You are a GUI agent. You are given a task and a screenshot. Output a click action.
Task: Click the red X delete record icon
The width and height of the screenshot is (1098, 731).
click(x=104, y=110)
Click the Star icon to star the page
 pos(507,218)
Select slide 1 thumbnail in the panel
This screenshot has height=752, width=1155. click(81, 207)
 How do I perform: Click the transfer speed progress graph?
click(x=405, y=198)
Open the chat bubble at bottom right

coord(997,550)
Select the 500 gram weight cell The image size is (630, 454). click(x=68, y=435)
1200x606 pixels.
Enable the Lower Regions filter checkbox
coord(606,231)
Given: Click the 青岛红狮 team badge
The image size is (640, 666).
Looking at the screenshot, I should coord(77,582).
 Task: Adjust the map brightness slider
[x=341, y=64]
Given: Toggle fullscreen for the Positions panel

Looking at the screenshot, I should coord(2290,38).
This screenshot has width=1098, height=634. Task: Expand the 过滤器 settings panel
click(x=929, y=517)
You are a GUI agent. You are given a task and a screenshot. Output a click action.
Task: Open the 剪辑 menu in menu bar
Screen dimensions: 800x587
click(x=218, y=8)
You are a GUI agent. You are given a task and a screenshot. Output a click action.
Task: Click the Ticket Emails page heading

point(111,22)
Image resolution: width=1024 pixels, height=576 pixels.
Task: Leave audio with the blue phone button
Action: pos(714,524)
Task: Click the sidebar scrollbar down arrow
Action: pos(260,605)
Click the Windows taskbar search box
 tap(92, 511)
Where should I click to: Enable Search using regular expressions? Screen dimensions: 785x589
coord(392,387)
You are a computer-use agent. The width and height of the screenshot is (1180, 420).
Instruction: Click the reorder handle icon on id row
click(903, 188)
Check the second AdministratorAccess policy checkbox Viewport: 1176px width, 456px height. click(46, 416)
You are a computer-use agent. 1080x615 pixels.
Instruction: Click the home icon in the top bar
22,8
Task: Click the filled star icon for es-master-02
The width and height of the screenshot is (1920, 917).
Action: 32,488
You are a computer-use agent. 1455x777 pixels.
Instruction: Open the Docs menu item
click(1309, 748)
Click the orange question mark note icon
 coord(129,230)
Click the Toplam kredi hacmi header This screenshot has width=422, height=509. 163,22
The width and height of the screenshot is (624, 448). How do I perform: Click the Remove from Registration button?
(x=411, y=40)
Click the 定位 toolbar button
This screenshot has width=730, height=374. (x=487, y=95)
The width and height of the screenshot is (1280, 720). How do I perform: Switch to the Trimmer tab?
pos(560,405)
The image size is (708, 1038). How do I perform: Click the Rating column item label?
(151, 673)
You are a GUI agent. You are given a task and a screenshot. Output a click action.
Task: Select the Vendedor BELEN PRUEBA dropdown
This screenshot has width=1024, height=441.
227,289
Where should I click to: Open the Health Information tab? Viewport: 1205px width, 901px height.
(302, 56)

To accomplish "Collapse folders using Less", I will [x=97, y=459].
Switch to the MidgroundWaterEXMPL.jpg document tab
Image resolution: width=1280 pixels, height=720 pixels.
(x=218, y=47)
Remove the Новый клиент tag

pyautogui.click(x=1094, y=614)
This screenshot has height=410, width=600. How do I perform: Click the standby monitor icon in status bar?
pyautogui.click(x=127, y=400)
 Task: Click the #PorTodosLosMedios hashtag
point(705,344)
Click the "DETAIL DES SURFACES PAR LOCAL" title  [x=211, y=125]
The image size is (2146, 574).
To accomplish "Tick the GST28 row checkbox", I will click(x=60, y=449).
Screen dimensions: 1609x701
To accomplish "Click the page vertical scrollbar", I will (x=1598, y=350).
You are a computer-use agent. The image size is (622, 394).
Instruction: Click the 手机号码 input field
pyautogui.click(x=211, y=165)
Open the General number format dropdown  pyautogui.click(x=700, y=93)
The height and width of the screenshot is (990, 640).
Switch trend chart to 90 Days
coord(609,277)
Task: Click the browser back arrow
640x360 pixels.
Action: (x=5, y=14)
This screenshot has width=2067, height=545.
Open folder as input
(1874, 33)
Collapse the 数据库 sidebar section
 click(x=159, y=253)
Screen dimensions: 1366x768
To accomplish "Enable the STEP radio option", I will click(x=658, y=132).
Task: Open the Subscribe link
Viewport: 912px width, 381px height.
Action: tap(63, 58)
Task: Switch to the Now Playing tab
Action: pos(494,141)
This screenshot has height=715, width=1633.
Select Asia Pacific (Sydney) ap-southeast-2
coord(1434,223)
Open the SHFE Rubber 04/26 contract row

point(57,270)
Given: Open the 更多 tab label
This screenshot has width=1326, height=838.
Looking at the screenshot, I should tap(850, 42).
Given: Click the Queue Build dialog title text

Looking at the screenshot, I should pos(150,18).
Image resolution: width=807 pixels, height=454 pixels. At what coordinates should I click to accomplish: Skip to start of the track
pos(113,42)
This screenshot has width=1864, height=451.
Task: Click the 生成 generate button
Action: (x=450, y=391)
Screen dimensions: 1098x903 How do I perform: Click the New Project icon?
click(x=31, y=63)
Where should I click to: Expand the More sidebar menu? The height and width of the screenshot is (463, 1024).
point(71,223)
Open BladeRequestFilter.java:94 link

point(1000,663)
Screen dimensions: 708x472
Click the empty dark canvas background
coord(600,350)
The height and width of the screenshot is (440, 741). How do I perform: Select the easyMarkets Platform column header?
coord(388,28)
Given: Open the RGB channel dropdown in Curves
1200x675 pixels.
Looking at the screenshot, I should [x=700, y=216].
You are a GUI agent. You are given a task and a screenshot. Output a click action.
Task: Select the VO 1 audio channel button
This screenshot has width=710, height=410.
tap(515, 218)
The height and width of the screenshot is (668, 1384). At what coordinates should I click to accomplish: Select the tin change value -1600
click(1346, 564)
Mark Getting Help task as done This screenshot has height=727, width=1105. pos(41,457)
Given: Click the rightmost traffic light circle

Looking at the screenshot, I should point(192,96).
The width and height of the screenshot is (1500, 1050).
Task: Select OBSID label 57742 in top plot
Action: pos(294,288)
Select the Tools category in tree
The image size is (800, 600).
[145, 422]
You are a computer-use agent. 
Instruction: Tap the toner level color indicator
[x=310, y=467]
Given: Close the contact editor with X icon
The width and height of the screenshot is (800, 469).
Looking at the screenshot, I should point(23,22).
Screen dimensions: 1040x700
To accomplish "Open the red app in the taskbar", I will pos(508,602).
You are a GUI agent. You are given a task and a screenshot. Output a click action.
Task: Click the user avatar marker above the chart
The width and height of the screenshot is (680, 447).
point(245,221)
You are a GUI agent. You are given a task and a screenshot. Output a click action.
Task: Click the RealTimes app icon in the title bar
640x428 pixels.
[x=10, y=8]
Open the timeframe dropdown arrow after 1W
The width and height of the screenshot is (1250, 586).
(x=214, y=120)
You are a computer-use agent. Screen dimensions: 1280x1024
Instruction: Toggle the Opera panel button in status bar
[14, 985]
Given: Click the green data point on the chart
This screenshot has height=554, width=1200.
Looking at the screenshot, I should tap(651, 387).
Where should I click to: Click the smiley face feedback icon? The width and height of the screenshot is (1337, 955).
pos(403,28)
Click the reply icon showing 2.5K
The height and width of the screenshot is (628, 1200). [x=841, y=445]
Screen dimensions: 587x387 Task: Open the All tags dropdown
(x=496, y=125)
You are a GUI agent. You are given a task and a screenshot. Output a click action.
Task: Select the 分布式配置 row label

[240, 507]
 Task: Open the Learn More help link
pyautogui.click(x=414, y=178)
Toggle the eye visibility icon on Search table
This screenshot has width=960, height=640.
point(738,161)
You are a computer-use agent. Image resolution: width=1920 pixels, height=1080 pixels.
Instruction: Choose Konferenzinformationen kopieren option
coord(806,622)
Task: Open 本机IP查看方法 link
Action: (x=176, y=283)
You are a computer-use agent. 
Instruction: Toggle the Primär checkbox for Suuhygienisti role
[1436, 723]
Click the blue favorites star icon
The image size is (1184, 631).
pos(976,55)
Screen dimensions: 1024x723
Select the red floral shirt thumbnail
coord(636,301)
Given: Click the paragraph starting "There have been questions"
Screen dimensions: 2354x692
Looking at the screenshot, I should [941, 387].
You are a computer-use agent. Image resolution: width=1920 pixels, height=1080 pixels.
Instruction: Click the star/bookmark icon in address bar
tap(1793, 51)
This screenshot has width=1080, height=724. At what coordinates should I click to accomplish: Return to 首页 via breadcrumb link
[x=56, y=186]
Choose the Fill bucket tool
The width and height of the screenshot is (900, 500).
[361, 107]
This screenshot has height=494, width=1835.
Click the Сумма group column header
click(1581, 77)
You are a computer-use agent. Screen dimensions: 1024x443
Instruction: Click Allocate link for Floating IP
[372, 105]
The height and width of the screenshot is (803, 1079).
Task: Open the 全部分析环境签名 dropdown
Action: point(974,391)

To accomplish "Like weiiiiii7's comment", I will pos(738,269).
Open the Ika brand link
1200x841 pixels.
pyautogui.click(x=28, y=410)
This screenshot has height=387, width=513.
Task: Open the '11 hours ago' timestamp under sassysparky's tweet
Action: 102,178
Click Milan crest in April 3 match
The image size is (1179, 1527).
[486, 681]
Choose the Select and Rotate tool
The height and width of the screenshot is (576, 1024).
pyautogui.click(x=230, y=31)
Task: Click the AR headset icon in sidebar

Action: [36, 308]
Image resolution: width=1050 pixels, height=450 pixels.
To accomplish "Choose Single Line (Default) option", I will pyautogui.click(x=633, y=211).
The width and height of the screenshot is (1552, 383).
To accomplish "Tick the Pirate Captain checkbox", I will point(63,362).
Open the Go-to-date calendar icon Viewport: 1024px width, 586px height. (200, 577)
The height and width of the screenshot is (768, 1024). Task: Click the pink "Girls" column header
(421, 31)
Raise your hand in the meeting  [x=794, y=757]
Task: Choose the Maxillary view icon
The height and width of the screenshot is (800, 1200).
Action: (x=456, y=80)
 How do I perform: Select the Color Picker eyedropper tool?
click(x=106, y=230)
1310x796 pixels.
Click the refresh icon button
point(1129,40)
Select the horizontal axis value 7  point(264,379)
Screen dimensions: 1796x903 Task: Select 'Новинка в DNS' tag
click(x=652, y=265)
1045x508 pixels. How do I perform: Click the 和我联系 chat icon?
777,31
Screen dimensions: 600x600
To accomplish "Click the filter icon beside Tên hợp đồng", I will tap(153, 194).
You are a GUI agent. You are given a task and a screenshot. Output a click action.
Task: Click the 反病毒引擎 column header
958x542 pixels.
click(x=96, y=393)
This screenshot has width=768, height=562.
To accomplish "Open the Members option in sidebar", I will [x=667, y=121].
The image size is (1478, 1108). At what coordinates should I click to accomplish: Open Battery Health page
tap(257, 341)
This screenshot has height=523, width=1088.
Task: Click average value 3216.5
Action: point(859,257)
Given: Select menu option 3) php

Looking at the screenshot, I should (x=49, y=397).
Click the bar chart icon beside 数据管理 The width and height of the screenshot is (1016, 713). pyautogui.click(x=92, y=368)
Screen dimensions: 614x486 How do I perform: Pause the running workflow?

************

* [Problem details] Lines that contain "channel" are the result; find them in the entries above and copy each one.

* [Solution to the exercise]
Given: Open the RGB channel dropdown in Curves
Task: Select the VO 1 audio channel button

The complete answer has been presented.